Preimplantation genetic testing for structural chromosomal rearrangements (PGT-SR)
Preimplantation Genetic Testing for Structural Rearrangements (PGT-SR) is offered to patients who, before
IVF treatment, find out that one of the partners is a carrier of a balanced structural rearrangement, such as a
translocation or inversion.
The carriers of balanced structural rearrangements present abnormalities in the structure of the chromosomes,
without gains or losses in chromosomal material. The risk factors of being a carrier of a balanced translocation or
inversion include unexplained male infertility (low sperm count), implantation failure, recurring miscarriages, and
family history of having offspring born with abnormalities.

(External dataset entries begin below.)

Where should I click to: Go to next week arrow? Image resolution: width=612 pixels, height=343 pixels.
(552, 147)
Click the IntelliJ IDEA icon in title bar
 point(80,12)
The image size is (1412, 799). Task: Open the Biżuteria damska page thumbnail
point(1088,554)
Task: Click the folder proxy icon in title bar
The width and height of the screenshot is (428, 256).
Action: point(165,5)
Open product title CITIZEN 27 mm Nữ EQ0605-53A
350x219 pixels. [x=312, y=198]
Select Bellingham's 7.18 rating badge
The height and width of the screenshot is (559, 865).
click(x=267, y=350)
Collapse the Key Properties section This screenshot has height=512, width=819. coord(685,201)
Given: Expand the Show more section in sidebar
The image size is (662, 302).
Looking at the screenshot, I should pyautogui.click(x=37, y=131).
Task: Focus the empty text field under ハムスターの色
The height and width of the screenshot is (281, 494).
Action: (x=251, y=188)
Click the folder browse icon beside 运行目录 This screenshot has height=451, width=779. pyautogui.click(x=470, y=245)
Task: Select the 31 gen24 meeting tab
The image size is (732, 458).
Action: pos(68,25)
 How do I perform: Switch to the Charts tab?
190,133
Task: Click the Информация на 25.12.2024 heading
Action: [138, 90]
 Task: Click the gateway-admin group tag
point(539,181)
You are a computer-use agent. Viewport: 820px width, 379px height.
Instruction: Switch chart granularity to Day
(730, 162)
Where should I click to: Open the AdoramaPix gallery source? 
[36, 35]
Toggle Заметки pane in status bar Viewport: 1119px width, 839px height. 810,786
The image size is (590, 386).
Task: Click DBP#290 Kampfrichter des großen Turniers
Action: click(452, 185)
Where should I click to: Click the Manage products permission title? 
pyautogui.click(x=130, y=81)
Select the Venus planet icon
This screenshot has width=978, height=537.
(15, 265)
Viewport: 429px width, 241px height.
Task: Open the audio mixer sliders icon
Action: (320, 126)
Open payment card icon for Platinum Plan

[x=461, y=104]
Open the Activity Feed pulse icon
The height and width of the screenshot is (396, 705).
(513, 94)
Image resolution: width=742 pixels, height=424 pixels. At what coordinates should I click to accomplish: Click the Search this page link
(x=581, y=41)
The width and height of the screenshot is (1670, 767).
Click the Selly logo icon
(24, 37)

In carriers of balanced structural rearrangements, there is a risk of producing eggs and sperm with unbalanced
chromosomal alterations which could be transmitted to the offspring. In general, a carrier of a balanced structural
rearrangement does not have health problems, although in some cases they may have difficulty conceiving. The
embryos of carriers of balanced structural rearrangements may present unbalanced structural rearrangements
(gain or loss of a chromosome segment), which may lead to implantation failure, miscarriage, or children born
with mental and/or physical problems. If the children inherit the balanced structural rearrangement, they should
not have health problems, just like their carrier parent(s).
The identification of embryos which have inherited an unbalanced structural rearrangement may help patients
and clinicians to decide which embryos to transfer.